* **Exercise instructions**
Take the line with "This screenshot has height=481, width=1920." and every line after it in the entries below, and set them down exactly, without any pictures.

* **Dataset entries**
• • • •
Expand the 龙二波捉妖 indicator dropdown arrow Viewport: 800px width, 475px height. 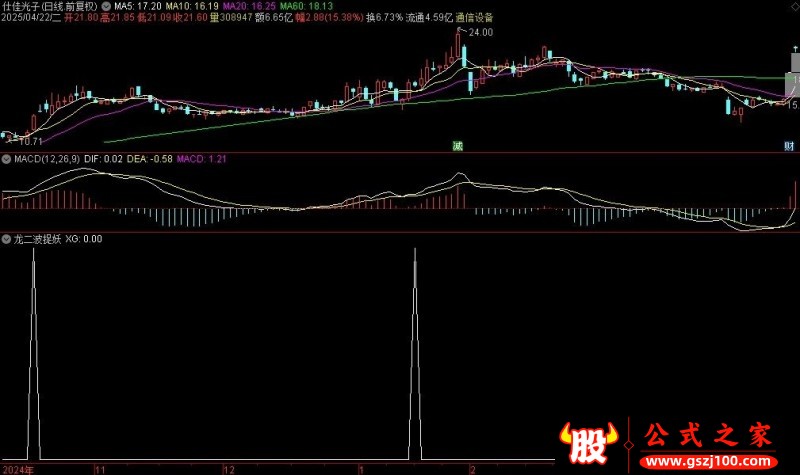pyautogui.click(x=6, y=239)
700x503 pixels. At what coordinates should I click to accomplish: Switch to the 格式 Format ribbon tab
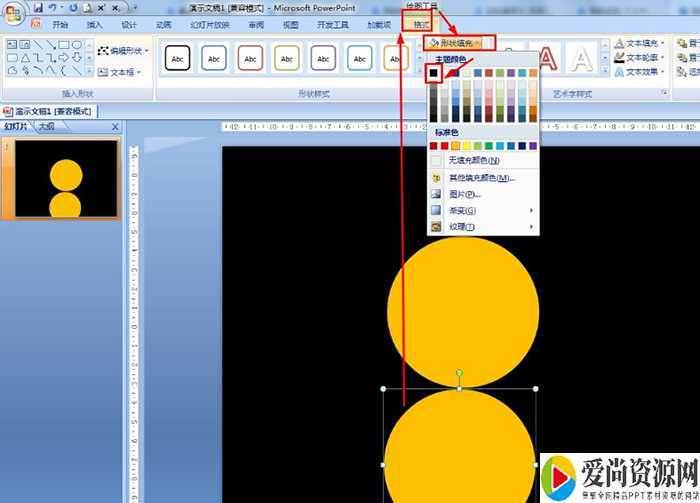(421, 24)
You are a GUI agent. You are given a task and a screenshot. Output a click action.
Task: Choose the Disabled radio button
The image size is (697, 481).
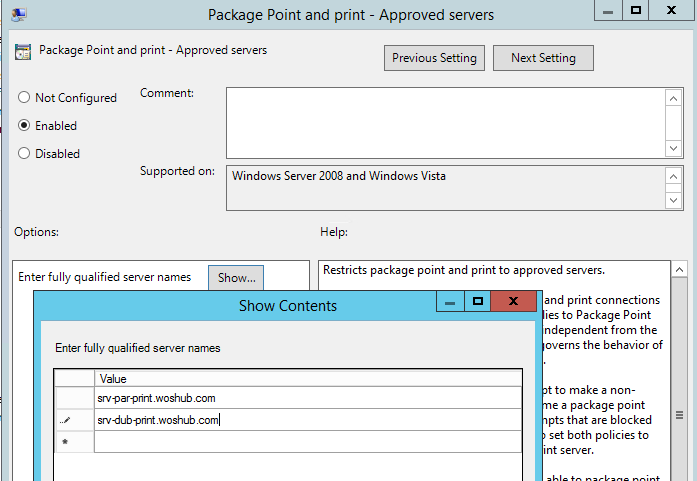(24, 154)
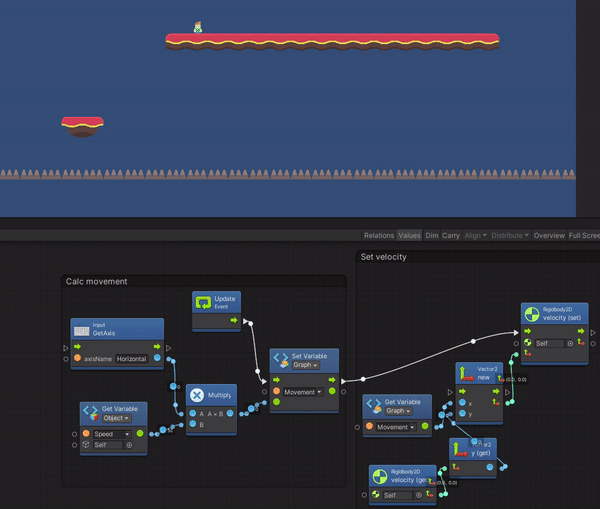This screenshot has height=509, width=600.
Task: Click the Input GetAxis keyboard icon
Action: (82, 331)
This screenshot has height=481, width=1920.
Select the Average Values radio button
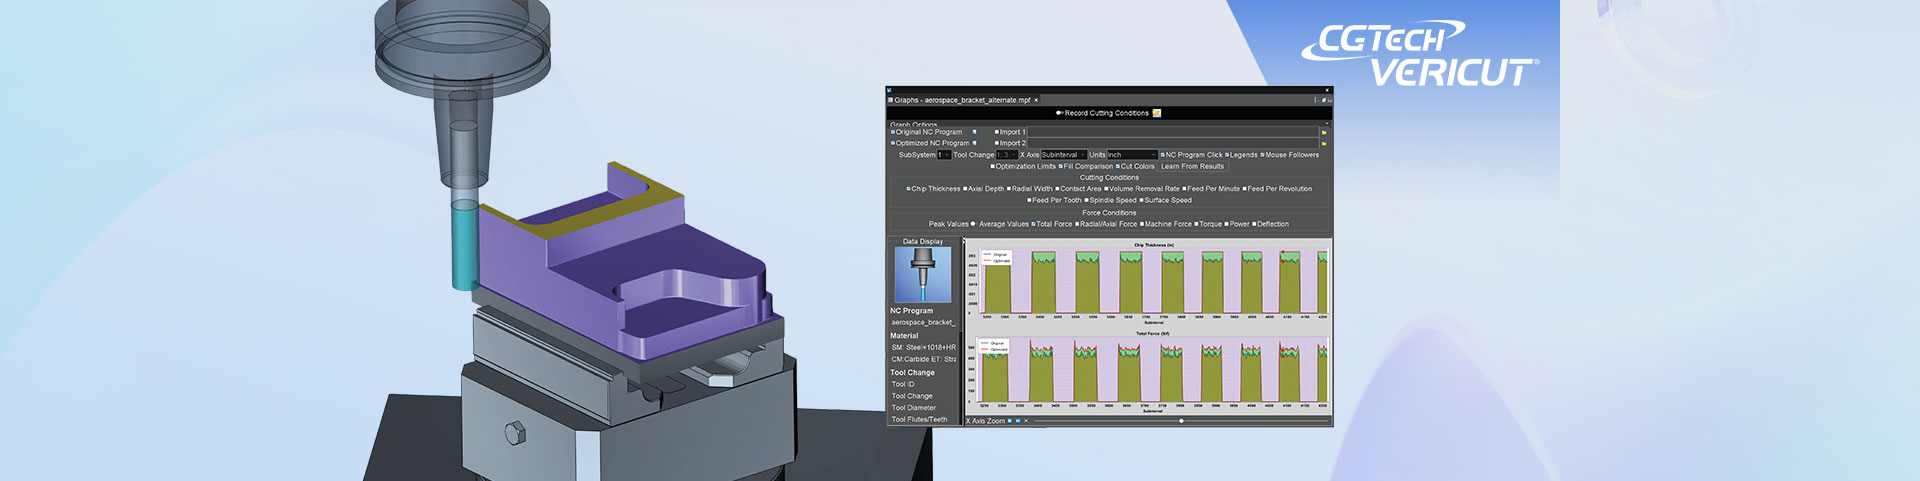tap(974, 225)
• • • •
* **Solution below**
This screenshot has height=481, width=1920.
Select the Average Values radio button
tap(974, 225)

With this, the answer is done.